System capability: SystemCapability.Security.AccessToken
Return value
Type | Description |
---|---|
AtManager | AtManager instance created. |
Example
let atManager: abilityAccessCtrl.AtManager = abilityAccessCtrl.createAtManager();
AtManager
Provides APIs for application access control.
checkAccessToken9+
checkAccessToken(tokenID: number, permissionName: Permissions): Promise<GrantStatus>
Checks whether a permission is granted to an application. This API uses a promise to return the result.
System capability: SystemCapability.Security.AccessToken
Parameters
Name | Type | Mandatory | Description |
---|---|---|---|
tokenID | number | Yes | Application token ID, which can be obtained from ApplicationInfo. |
permissionName | Permissions | Yes | Permission to check. For details about the permissions, see Permissions for All Applications. |
Return value
Type | Description |
---|---|
Promise<GrantStatus> | Promise used to return the permission grant state. |
Error codes
For details about the error codes, see Access Control Error Codes.
ID | Error Message |
---|---|
12100001 | The parameter is invalid. The tokenID is 0, or permissionName exceeds 256 bytes. |
Example
import abilityAccessCtrl from '@ohos.abilityAccessCtrl';
import { BusinessError } from '@ohos.base';
let atManager: abilityAccessCtrl.AtManager = abilityAccessCtrl.createAtManager();
let tokenID: number = 0; // Use bundleManager.getApplicationInfo() to obtain the token ID for a system application, and use bundleManager.getBundleInfoForSelf() to obtain the token ID for a non-system application.
try {
atManager.checkAccessToken(tokenID, 'ohos.permission.GRANT_SENSITIVE_PERMISSIONS').then((data: abilityAccessCtrl.GrantStatus) => {
console.log(`checkAccessToken success, data->${JSON.stringify(data)}`);
}).catch((err: BusinessError) => {
console.log(`checkAccessToken fail, err->${JSON.stringify(err)}`);
});
} catch(err) {
console.log(`catch err->${JSON.stringify(err)}`);
}
verifyAccessTokenSync9+
verifyAccessTokenSync(tokenID: number, permissionName: Permissions): GrantStatus
Verifies whether a permission is granted to an application. This API returns the result synchronously.

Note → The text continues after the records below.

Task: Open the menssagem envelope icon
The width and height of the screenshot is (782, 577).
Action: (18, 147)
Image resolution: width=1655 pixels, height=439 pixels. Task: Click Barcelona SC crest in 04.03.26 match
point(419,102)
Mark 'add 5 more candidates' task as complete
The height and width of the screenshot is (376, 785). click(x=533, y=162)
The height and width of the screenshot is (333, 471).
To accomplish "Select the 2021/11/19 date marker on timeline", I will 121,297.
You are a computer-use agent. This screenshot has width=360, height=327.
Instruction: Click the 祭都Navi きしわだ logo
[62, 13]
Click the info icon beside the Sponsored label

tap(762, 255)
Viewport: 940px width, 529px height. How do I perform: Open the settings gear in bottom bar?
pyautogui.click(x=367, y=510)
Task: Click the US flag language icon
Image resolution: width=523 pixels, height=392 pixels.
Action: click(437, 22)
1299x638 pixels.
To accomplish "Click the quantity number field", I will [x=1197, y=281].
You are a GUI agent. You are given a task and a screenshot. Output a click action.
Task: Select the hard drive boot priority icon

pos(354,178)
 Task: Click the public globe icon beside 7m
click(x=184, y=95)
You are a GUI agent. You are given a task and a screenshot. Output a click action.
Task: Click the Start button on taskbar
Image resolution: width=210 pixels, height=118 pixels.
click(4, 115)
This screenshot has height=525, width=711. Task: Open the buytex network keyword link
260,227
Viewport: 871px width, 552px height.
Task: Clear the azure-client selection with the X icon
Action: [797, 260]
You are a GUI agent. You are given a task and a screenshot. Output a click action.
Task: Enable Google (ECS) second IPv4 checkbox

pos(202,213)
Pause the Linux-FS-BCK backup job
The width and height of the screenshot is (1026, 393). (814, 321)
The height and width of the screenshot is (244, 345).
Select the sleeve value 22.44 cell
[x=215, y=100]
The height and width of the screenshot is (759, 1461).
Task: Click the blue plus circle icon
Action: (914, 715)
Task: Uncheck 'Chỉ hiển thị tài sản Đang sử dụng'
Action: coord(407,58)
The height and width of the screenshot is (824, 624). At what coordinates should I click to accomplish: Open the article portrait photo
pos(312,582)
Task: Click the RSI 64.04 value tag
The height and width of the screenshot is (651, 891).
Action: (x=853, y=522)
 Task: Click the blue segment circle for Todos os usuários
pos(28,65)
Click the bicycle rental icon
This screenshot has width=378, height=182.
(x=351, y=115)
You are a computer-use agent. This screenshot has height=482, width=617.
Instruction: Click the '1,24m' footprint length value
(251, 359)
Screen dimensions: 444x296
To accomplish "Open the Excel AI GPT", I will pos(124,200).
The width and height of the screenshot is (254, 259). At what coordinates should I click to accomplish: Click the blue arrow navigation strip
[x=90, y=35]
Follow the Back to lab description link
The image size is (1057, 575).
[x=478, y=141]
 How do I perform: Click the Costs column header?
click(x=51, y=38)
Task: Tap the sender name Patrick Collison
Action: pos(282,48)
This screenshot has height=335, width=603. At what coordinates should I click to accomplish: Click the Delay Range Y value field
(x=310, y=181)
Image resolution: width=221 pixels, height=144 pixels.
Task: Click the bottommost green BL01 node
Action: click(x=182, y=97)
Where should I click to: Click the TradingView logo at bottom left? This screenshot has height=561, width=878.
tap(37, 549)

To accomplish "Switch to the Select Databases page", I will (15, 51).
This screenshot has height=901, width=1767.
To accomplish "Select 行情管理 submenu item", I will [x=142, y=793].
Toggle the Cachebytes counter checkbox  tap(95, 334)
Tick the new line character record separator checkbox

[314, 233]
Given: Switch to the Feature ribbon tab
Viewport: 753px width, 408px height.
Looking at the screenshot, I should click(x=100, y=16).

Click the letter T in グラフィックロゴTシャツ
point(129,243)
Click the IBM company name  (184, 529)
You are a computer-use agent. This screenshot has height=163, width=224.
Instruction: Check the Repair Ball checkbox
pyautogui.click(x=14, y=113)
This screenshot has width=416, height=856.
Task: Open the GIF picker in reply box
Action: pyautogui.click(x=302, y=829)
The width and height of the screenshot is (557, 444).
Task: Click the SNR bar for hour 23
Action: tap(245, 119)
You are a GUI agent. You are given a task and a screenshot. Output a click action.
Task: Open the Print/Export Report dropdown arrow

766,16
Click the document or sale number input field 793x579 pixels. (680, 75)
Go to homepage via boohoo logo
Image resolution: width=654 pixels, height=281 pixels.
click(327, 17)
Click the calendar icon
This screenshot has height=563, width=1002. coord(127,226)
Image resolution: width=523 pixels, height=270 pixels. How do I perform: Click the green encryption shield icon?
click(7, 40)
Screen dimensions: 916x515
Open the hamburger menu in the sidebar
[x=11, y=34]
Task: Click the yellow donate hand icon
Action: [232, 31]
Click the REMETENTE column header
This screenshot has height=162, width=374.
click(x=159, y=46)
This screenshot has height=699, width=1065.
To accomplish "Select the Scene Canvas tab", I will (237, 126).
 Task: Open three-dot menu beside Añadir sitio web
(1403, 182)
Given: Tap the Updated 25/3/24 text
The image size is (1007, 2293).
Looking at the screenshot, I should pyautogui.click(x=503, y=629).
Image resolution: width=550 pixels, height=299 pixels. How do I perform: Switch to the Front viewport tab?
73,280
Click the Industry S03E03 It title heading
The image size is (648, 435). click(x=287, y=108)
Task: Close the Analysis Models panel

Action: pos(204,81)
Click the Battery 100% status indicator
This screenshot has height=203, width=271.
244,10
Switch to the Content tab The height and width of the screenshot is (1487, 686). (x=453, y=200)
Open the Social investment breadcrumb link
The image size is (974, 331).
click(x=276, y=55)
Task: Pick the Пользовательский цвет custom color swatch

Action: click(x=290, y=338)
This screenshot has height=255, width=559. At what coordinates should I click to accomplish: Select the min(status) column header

System capability: SystemCapability.Security.AccessToken
Parameters
Name | Type | Mandatory | Description |
---|---|---|---|
tokenID | number | Yes | Application token ID, which can be obtained from ApplicationInfo. |
permissionName | Permissions | Yes | Permission to verify. For details about the permissions, see Permissions for All Applications. |
Return value
Type | Description |
---|---|
GrantStatus | Permission grant state. |
Error codes
For details about the error codes, see Access Control Error Codes.
ID | Error Message |
---|---|
12100001 | The parameter is invalid. The tokenID is 0, or permissionName exceeds 256 bytes. |
Example
import abilityAccessCtrl from '@ohos.abilityAccessCtrl';
let atManager: abilityAccessCtrl.AtManager = abilityAccessCtrl.createAtManager();
let tokenID: number = 0; // Use bundleManager.getApplicationInfo() to obtain the token ID for a system application, and use bundleManager.getBundleInfoForSelf() to obtain the token ID for a non-system application.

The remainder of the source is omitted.